IHU On-Line – Qual a sua leitura sobre manifestantes que pedem intervenção militar?
Ana Penido – Minha leitura é da Constituição. Isso é ilegal, deveriam estar presos.
IHU On-Line – A democracia no Brasil está em risco? Por quê?
Ana Penido – Sem dúvidas. A democracia formal (eleições de dois em dois anos) não cumpriu as promessas feitas ao próprio povo na democratização de uma vida boa, com saúde, educação, segurança e participação política. Nessa situação se instalou um parasita, o presidente.
Não existe democracia sem soberania, e nossa subordinação aos EUA elimina a possibilidade de construção de um país soberano. Outro ponto relevante são os prejuízos que a militância política do partido militar traz para a Instituição Forças Armadas, imprescindível para uma nação soberana. Por fim, hoje a maior ameaça à democracia são as milícias bolsonaristas, algumas com conotações fascistas, atuando abertamente na ameaça aos nossos já frágeis poderes.
IHU On-Line – Analistas têm apontado que, embora a adesão ao governo Bolsonaro não seja unânime entre militares da ativa (Forças Armadas), entre as polícias militares dos estados tem crescido o apoio ao presidente. Como a apreende esse cenário?
Ana Penido – Acho que hoje, uma das principais questões em aberto é exatamente essa, assim, respondo sua pergunta com muitas outras. Institucionalmente, já há um problema quanto à subordinação. As FFAA têm as polícias como forças auxiliares nos seus planejamentos, pois são elas que possuem capilaridade nacional. Além disso, as polícias respondem aos governadores, portanto, já obedecem a dois senhores.

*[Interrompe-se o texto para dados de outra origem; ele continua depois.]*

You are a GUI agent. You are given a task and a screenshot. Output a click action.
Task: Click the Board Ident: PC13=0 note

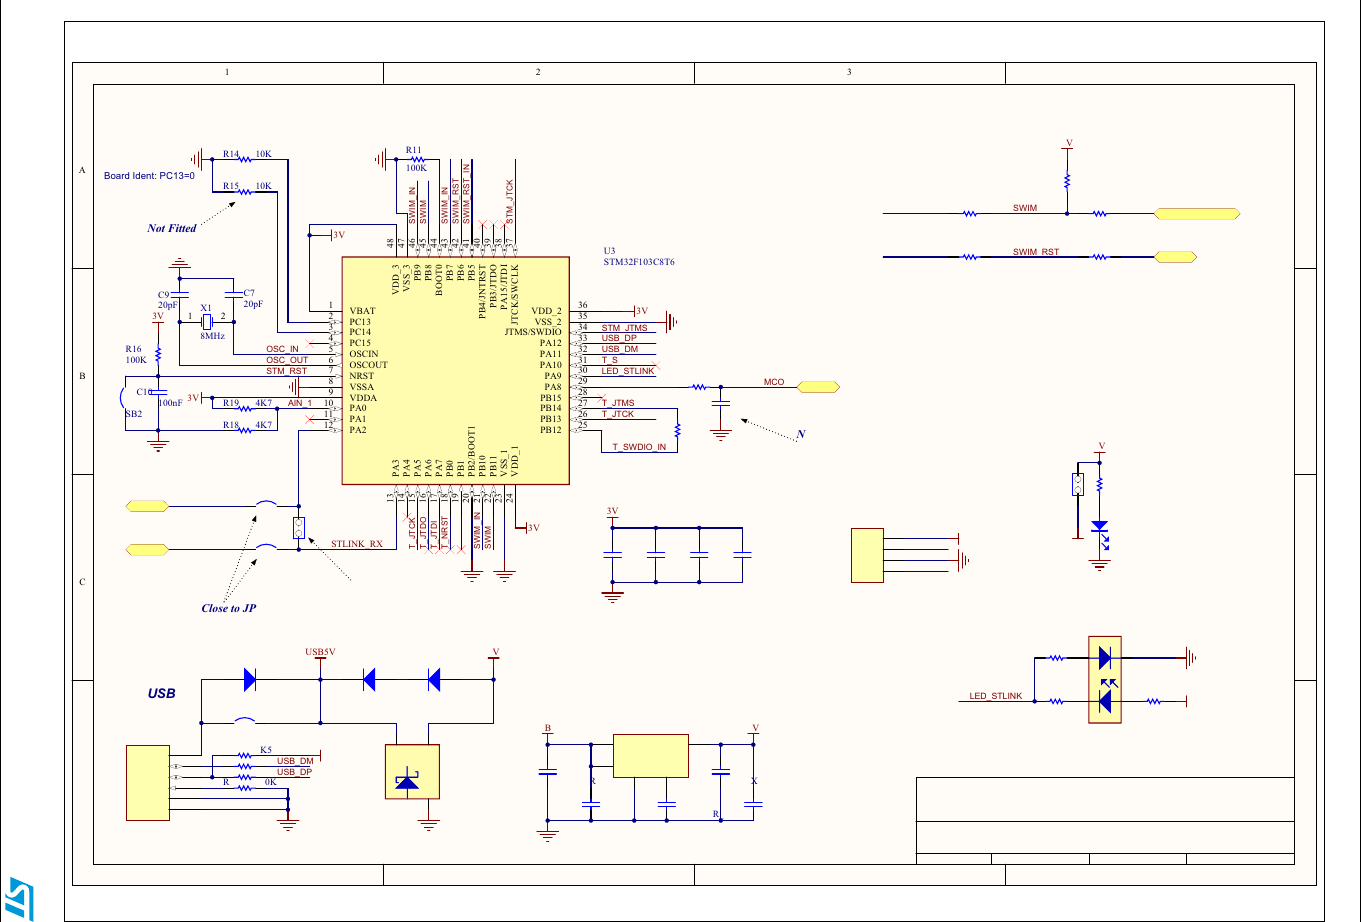click(150, 175)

É público e notório que as forças auxiliares são intensamente infiltradas pelo crime organizado, ou mesmo constituem seus próprios grupos criminosos como as milícias. Com o aumento das atividades de Garantia da Lei e da Ordem - GLO, também existem vários trabalhos no Brasil e no México apontando como as FFAA também vão sendo infiltradas por esses grupos criminosos, que por exemplo, atuam desviando armas dos quartéis para abastecer as corporações.
Até que nível essa infiltração chegou? Além disso, existem poucas informações sobre como efetivamente está o andar de baixo. A reforma da previdência abalou a crença no bolsonarismo? Como reagiram à saída de Moro? Como estão reagindo à chegada do Centrão? No chão de bairro onde ocorre a lida cotidiana com a população, as fiadoras do governo são as polícias, em alguns estados razoavelmente profissionais e autônomas. Aceitam uma liderança do Exército Brasileiro porque concordam com ele. Mas e se discordarem?